Can ‘People’s Representatives’ Light a Fire Under Beijing?

Russell Leigh Moses is a Beijing-based analyst and professor who writes on Chinese politics. He is writing a book on the changing role of power in the Chinese political system.

Party cadres awoke to another firestorm this week. No, it wasn’t Mongolia. That unrest was handled deftly, with the usual dash of force — and more than the normal dollop of promised subsidies to the disaffected.

This outbreak was different: Over the past weekend — in an unusual challenge to the Party’s increasingly fierce grip on Chinese politics — roughly 30 activists, scholars and online commentators announced that they planned to run for office as “people’s representatives” to various local legislatures, or People’s Congresses.

Many of the aspiring candidates are well known across the blogosphere, and enjoy substantial followings among the attentive public. Their writings are shrewd, with one of the most popular—Li Chengpeng—commenting on his blog recently that the wall in China that separates policy-making from the people is one that might be remodeled by simply putting in a few windows.

There is more than a measure of courage here. While any citizen over the age of 18 can technically run to serve in the People’s Congresses, those that are nominated typically have to achieve Party approval. Those who have tried to nominate themselves in the past have rarely had much success in getting very far into the process; many have found themselves on the wrong end of government wrath.

Yao Lifa, perhaps the most well-known of the first group of “self-recommended” candidates years back, was successful at gaining entrance in 1998 but was shunted aside in 2003 and has been harassed off-and-on ever since. Such an attempt may be even more treacherous now, because if consensus exists on any one issue within the Party in 2011, it is the need to crack down on opposition movements of any sort, be they ethnic or otherwise.
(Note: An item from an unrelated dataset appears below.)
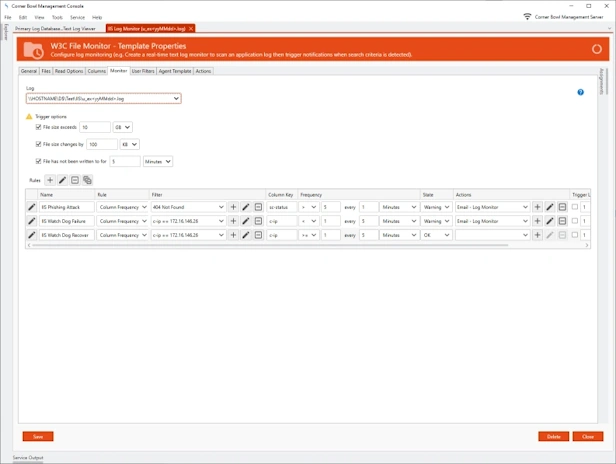Image resolution: width=616 pixels, height=464 pixels.
Task: Click the rules table horizontal scrollbar
Action: click(x=300, y=245)
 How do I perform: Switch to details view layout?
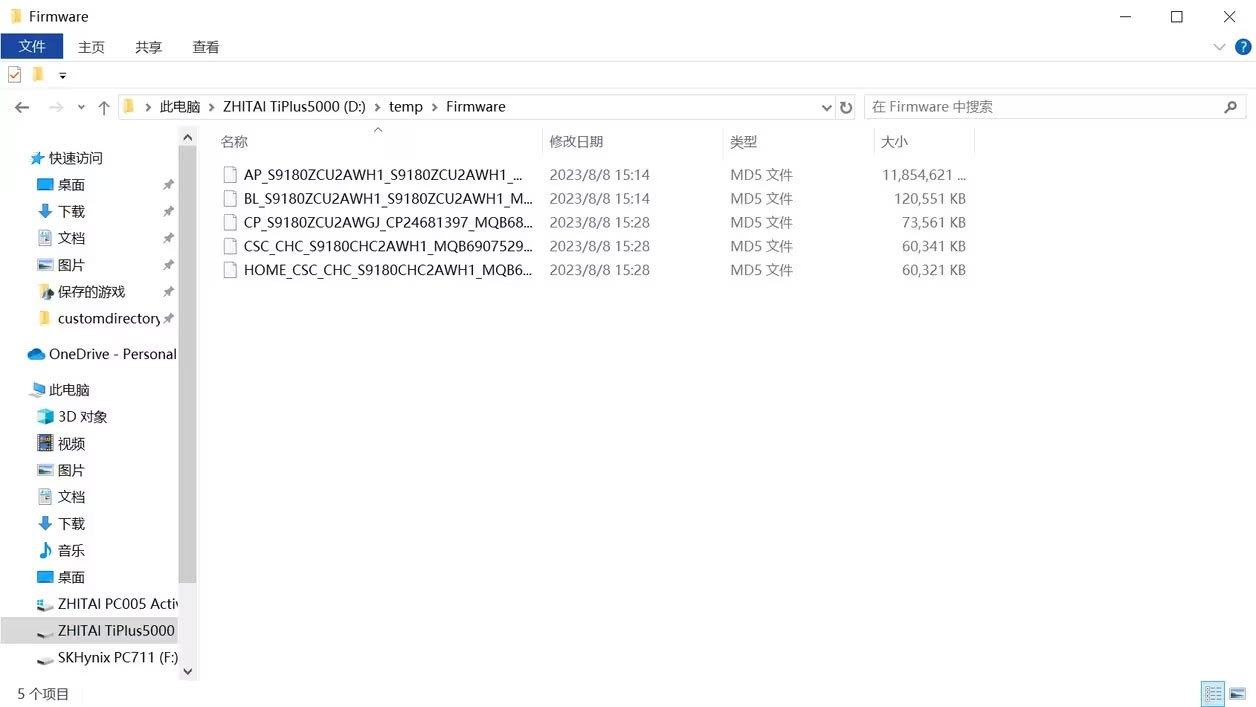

But there is also a good deal of cleverness afoot. None of the self-nominated are violating the election rules simply by announcing their intention to run. And while this is clearly a carefully coordinated campaign, there is no ideological platform — nothing like Charter ’08 to enable officials to easily label this small band as anti-Party instigators and squeeze.

In other words, this handful of would-be politicos could be quite a handful for Beijing to cope with.

Be it desperation or determination, the campaign has sparked some at the top to weigh in, and with some speed. An essay in the main Party newspaper People’s Daily on Wednesday might well be read as a first reaction from some at the top–a temporary referendum on the issue of elections, candidates and qualification. Ostensibly about the oversight of cadres, the piece is a pastiche of pronouncements about what elections should mean in the wider context of reform, and cites Deng Xiaoping’s famous saying about “crossing the river by feeling for stones.” The implication seems to be that that reform of any sort needs to proceed cautiously, but that nothing needs to be ruled out right now.

Appearing in the wake of those bloggers busting out, the commentary has to sound oddly empowering to those who find political experiments more appealing than instantly unsafe.

Still, this attempt at a new sort of activism is no reason for conservatives in the Party to panic. Nor should it be seen as a source of too much glee for proponents of political reform. After all, the political handcuffs here have gotten even tighter in recent months. Reformers within the Party are still struggling to find enough leverage to get open discussions about political restructuring underway. And there are more than enough conservatives around who want to make the new slogan of “social management” stand for “stability-plus.”

This swell of independent candidates may want to stand apart but they need to recognize political realities. Their prospects will depend upon how well reformers can protect them from the fury of conservatives who see any challenge from outside Party ranks as a menace. There might just be enough members of the Communist Party who would like to move away from just fighting the fires of unrest to something more visionary.

But this situation could get ugly quickly. It’s going to a be a major challenge for the Communist Party to let the presently disenfranchised participate in the existing processes without everyone fretting that those challenging the current way of doing political business are really out to burn down the house.